## WHAT YOU NEED TO DO
Pick out every line in the records below that contains the word "Point", and copy each of those lines. Case counts, so a match must have the same capital and lowercase letters.
......
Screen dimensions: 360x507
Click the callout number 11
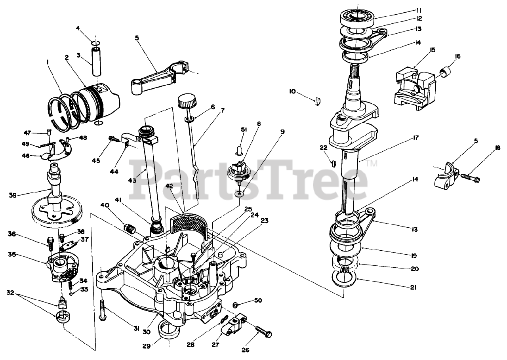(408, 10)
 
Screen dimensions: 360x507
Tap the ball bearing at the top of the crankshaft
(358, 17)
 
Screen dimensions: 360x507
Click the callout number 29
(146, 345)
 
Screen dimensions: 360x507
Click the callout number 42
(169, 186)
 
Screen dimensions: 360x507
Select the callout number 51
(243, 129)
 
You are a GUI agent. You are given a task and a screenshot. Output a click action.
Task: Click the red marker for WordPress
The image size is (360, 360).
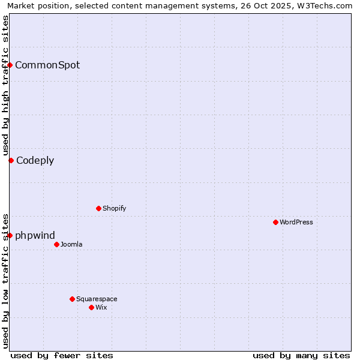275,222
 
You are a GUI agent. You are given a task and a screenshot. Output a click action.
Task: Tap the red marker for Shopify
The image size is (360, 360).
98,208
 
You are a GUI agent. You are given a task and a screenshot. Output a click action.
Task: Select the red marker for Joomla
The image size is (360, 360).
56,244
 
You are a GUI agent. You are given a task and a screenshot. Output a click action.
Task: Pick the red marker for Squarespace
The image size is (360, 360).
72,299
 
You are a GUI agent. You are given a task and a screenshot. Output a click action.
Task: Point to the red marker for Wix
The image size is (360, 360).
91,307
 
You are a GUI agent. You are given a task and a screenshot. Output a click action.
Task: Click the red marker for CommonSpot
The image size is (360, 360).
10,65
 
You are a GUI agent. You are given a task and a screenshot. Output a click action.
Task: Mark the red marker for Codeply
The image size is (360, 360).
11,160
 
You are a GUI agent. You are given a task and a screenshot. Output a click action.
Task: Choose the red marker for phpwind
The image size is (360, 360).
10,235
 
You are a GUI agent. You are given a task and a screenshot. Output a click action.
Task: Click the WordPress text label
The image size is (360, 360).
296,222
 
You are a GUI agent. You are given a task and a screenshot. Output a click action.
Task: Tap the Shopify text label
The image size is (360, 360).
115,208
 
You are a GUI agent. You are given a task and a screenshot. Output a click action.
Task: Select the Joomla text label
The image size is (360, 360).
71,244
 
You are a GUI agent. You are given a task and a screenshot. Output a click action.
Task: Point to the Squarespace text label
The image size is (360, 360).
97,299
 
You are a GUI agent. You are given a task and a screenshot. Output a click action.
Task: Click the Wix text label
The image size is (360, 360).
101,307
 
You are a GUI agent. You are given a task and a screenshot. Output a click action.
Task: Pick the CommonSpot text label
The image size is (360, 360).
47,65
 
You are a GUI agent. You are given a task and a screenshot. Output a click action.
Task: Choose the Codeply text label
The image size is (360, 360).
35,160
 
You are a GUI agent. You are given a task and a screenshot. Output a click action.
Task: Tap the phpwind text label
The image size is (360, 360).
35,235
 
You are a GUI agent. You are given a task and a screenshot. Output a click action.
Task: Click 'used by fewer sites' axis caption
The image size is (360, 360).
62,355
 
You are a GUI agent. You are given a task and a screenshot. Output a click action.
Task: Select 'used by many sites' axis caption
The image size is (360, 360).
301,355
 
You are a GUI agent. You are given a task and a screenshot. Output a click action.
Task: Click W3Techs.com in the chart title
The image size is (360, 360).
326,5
......
## RESULT OF THE EXERCISE
Task: Point to the red marker for Wix
Task: Point to the Squarespace text label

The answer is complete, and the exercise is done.